Il lui accorda d’autres faveurs encore, qui lui étaient très précieuses ; par exemple celle de venir le haranguer, comme les cours souveraines, au retour de ses campagnes et dans les occasions solennelles[1]. C’était un grand honneur qu’on lui faisait et qui marquait d’une manière éclatante l’importance qu’elle avait prise parmi les grands corps de l’Etat. Tout se faisait pour elle comme pour les autres. Au jour fixé pour la réception, l’Académie se rendait à Versailles, avec le parlement, la chambre des comptes, la cour des aides. Elle se réunissait dans la salle des ambassadeurs, où le grand maître des cérémonies venait la chercher. Les académiciens s’avançaient deux à deux, le directeur et le chancelier à leur tête, puis les autres par ordre d’ancienneté. Ceux que leurs occupations retenaient à la cour, Bossuet, pendant qu’il faisait l’éducation du Dauphin, le marquis de Dangeau, Colbert lui-même avaient grand soin de se réunir à leurs confrères et prenaient place à leur rang. Les registres ne manquent pas de nous dire dans le plus grand détail comment les choses se passaient. « Le Roi était assis dans un fauteuil. Monseigneur le Dauphin, accompagné de M. le duc de Montausier, son gouverneur, MM. les princes de Conti, et M. le chancelier étaient proches de Sa Majesté, et toute la chambre était remplie d’un grand nombre de personnes de la cour et du conseil.
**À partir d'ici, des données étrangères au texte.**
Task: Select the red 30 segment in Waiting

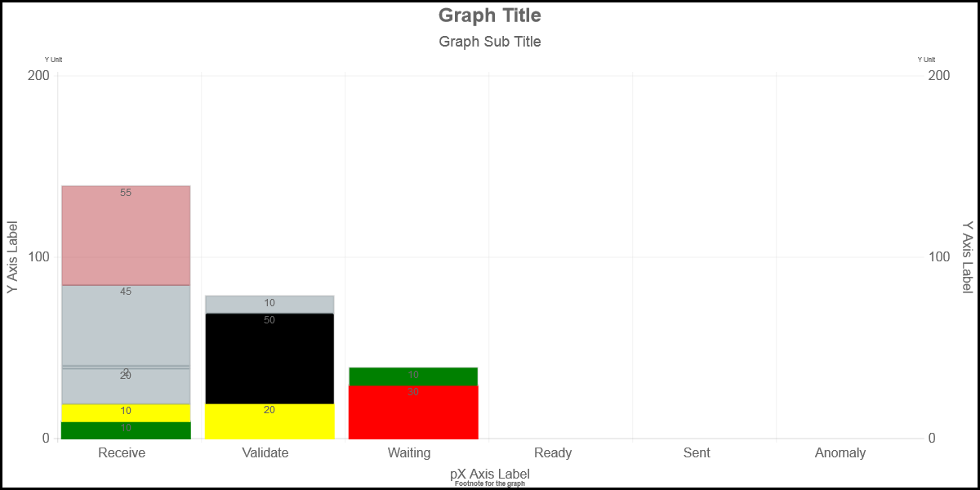Action: [x=413, y=412]
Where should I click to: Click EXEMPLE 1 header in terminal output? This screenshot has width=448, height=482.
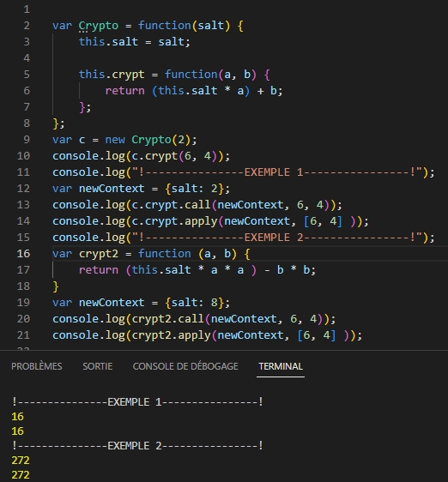pyautogui.click(x=137, y=402)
Sitôt que le directeur a aperçu le Roi, il a fait une profonde révérence, puis une seconde en s’avançant, et une troisième en s’arrêtant. Sa Majesté a ôté son chapeau à chacune de ces révérences. Après que le directeur a eu parlé, le roi s’est levé et a dit qu’il confirmait avec plaisir à l’Académie française les assurances qu’il lui avait données de sa protection et a témoigné une satisfaction extraordinaire du

  1. Il faut lire dans les Mémoires de Perrault l’agréable récit qu’il fait de la façon dont s’y prit le président Rose pour obtenir cette faveur à l’Académie. Ce récit nous montre Louis XIV dans un de ses momens de laisser aller et de bonne humeur.